What you should do: An exact copy of the listing below is required.

Extracted records:
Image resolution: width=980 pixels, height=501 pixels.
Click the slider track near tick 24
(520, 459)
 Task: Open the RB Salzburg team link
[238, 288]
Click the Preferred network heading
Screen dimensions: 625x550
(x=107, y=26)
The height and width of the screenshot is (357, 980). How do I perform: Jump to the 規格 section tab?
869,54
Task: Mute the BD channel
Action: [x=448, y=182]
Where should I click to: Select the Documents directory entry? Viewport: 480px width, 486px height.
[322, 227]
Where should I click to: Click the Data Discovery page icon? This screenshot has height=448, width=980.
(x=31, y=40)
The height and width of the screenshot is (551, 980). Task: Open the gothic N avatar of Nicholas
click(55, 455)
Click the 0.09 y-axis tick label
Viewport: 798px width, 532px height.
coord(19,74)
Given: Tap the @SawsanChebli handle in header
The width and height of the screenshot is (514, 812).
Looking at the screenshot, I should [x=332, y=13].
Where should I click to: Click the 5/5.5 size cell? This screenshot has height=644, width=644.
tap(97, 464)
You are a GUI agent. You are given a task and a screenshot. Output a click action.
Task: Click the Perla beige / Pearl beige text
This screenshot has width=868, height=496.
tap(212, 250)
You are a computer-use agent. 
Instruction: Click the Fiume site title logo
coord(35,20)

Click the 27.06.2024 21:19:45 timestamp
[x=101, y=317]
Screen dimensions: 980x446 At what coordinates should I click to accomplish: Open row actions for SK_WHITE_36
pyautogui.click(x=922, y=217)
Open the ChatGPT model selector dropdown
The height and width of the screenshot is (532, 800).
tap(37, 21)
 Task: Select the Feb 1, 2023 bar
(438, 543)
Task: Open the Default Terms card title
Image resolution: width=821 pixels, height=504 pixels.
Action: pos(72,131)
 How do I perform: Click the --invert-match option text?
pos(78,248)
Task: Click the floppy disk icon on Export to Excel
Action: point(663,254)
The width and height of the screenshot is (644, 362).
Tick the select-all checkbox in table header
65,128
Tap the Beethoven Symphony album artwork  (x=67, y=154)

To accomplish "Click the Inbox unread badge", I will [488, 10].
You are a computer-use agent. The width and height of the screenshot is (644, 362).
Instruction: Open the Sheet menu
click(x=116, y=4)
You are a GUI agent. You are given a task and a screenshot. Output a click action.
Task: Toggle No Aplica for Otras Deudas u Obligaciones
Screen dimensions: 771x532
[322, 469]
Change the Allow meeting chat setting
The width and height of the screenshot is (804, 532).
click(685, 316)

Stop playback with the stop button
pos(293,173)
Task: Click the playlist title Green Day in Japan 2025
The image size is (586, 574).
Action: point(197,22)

Response to this exercise:
Image resolution: width=980 pixels, height=501 pixels.
Click the slider track near tick 24
(520, 459)
 Task: Open the RB Salzburg team link
[238, 288]
Click the Preferred network heading
Screen dimensions: 625x550
(x=107, y=26)
The height and width of the screenshot is (357, 980). How do I perform: Jump to the 規格 section tab?
869,54
Task: Mute the BD channel
Action: [x=448, y=182]
Where should I click to: Select the Documents directory entry? Viewport: 480px width, 486px height.
[322, 227]
Where should I click to: Click the Data Discovery page icon? This screenshot has height=448, width=980.
(x=31, y=40)
The height and width of the screenshot is (551, 980). Task: Open the gothic N avatar of Nicholas
click(55, 455)
Click the 0.09 y-axis tick label
Viewport: 798px width, 532px height.
coord(19,74)
Given: Tap the @SawsanChebli handle in header
The width and height of the screenshot is (514, 812).
Looking at the screenshot, I should [x=332, y=13].
Where should I click to: Click the 5/5.5 size cell? This screenshot has height=644, width=644.
tap(97, 464)
You are a GUI agent. You are given a task and a screenshot. Output a click action.
Task: Click the Perla beige / Pearl beige text
This screenshot has width=868, height=496.
tap(212, 250)
You are a computer-use agent. 
Instruction: Click the Fiume site title logo
coord(35,20)

Click the 27.06.2024 21:19:45 timestamp
[x=101, y=317]
Screen dimensions: 980x446 At what coordinates should I click to accomplish: Open row actions for SK_WHITE_36
pyautogui.click(x=922, y=217)
Open the ChatGPT model selector dropdown
The height and width of the screenshot is (532, 800).
tap(37, 21)
 Task: Select the Feb 1, 2023 bar
(438, 543)
Task: Open the Default Terms card title
Image resolution: width=821 pixels, height=504 pixels.
Action: pos(72,131)
 How do I perform: Click the --invert-match option text?
pos(78,248)
Task: Click the floppy disk icon on Export to Excel
Action: point(663,254)
The width and height of the screenshot is (644, 362).
Tick the select-all checkbox in table header
65,128
Tap the Beethoven Symphony album artwork  (x=67, y=154)

To accomplish "Click the Inbox unread badge", I will [488, 10].
You are a computer-use agent. The width and height of the screenshot is (644, 362).
Instruction: Open the Sheet menu
click(x=116, y=4)
You are a GUI agent. You are given a task and a screenshot. Output a click action.
Task: Toggle No Aplica for Otras Deudas u Obligaciones
Screen dimensions: 771x532
[322, 469]
Change the Allow meeting chat setting
The width and height of the screenshot is (804, 532).
click(685, 316)

Stop playback with the stop button
pos(293,173)
Task: Click the playlist title Green Day in Japan 2025
The image size is (586, 574).
Action: point(197,22)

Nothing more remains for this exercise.